CIVIC FORCEを通して募金活動をしている人間として、実際に被災地は震災から3ヶ月が経過してどのような状況で、ボランティアや自衛隊の方達がどのような復興作業をして避難生活している人たちがどのような不自由な環境の中で生活をしているのかをこの目で確かめたく仙台入りした。

新幹線「はやて」はほぼ満席で驚いた。また、昨晩、仙台の繁華街を歩いても人でごった返していて決して元気が無いという雰囲気は無かった。直接津波の被害を受けているわけではないので仙台市は最悪の状況は逃れている。ところどころに瓦が壊れブルーシートで覆っている家もあるがこの程度なら関東でも見られるレベルだ。

まず最初に向かったのが、松島。過去に何度も訪れたことのある地だ。言わずと知れた日本三景の一つである松島の絶景がどうなっているのか気になっていた。260もの島々からなる松島海岸の絶景は健在だった。第三仁王丸にのって17km、50分の遊覧を楽しんだ。当然津波があったところだけに今ここで地震がきたら・・・と一瞬不安がよぎるがすぐにいつもの「それもまた運命」と頭を切り替え、風にあたり、餌付けされたかもめと遊び、島々と牡蠣の養殖地を眺めていた。海は何も無かったような雰囲気だが陸地になると状況は変わる。本来であれば観光客で賑ぎわうお土産やさんなども殆ど改装などで店を閉めている。瑞巌寺も人はまばらだった。現在、本堂が改装中なため本来見ることが出来ない庫裡、大書院などを見学できた。伊達政宗のお位牌も間近で見られる。

レンタカーで北上し被害の大きかった石巻を訪ねた。湾岸の工場は殆ど壊滅状態で復興の目処がまったくたっていないと感じた。道路も湾曲しており走りづらかった。当然のことながら何度もテレビやネットで目にしていたためある程度想像はついていたが、その想像をはるかに超える世界がここにはあった。正直こんな状況を見せられたら自分はここで今後も暮らそうとは思えない。さっさと脱出したいと思うだろう。立ち尽くすだけで何も出来ない。既に3ヶ月も経過しているわけだからこれでもだいぶ瓦礫の処理なども進んだと思う。それでも衝撃的だ。自衛隊の災害対策隊の方々、信号がいまだに動いていないので交差点に立つ警察の方々、家々を回って作業をしているボランティアの方々の努力には頭が下がる。正直、写真では伝わらないが現場はかなり空気が悪い、破壊された工場の影響もあるだろうが、下水の匂い、時折異臭もする。長時間いると気分もめげるし、悪くもなる。マスクなしではいられない。

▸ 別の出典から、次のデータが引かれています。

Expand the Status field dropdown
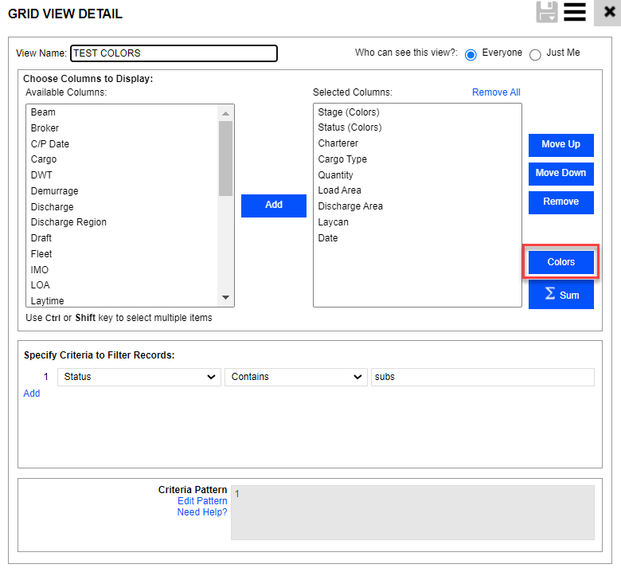The width and height of the screenshot is (621, 572). 139,377
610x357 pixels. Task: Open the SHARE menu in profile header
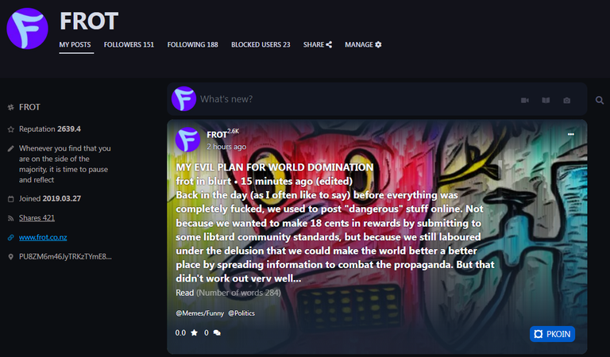click(x=318, y=44)
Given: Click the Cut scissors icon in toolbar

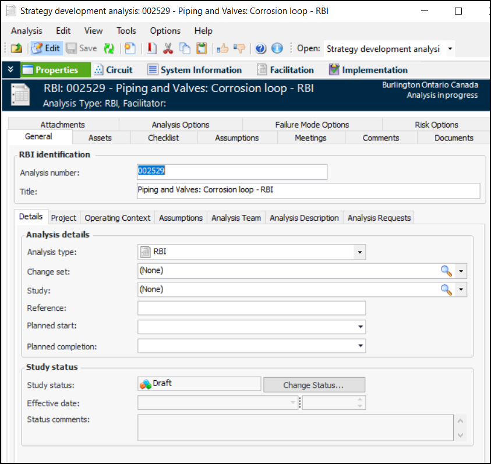Looking at the screenshot, I should [168, 49].
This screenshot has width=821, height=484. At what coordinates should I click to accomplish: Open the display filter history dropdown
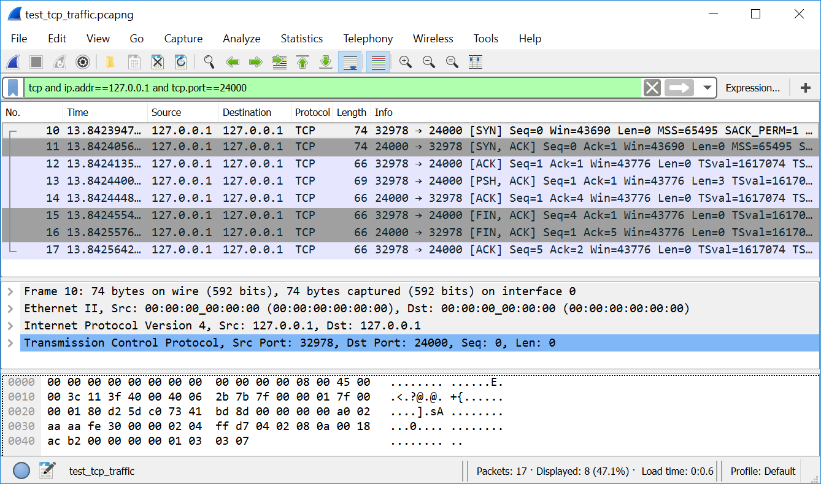(707, 88)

改めて津波の威力を思い知らされる。海岸線から内陸に走って津波の影響を受けていない場所まで移動したが相当の距離があることがわかる。現在の惨状から3.11の津波と言うのは想像を絶するもので、高台に逃げろと言って逃げられるようなものではないことはすぐにわかる。私が訪れたのは今回の震災のほんの一部だが、これが三陸沖、福島、茨城までと想像すると東北を中心にどれだけダメージを受けたかは想像に難くない。単発ではなく、継続的な支援が必要になるだろうし、これからの復興の青写真を安全対策の面から厳しく深く議論する必要がある。

避難所になっている学校も訪れたが、仮設の風呂やトイレ、炊事所などが出来て最低限の生活が出来る環境は整っているが、教室内に複数家族が同居し洗濯物も干されていて不便な生活は見て取れる。早く仮設住宅なり家族だけで落ち着ける場所に移動できることを心から願わずにはいられない。

仙台空港も津波に飲まれた場所だ。比較的早い復興を遂げたので周辺がどのような状況なのか見学した。海岸から空港まではかなり近いので、石巻の感覚と比べても当然被害の大きい距離感にある。空港は何とか復活しているが、海岸から空港までの間の被害は大きい。松島、石巻、名取そして三陸自動車沿いに広がる被災地を見て地震ではなく津波の脅威に尽きる。自然の猛威には人間の抵抗などまったく通用しない。自然災害が増加している世界全体が抱える問題だが対策と言うことになると答えを出すことは難しい。

最後に、勝手に自身のブログに写真を掲載することに抵抗があったが、現地を訪問した目から写真とコメントをミックスさせたく掲載させて頂きました。誰に了承を取るものではなく倫理観の問題であり不愉快な思いをされた方がおりましたらお詫び申し上げます。また、今回の震災で亡くなられた方々のご冥福を心よりお祈り申し上げます。

最後に、大好きな青葉城から仙台市内の風景を眺めたく訪れた。ここから見る景色はいつもと同じだが、この市内の向こう側に広がる現実に心が痛む。伊達政宗もさぞかし心痛めているだろう。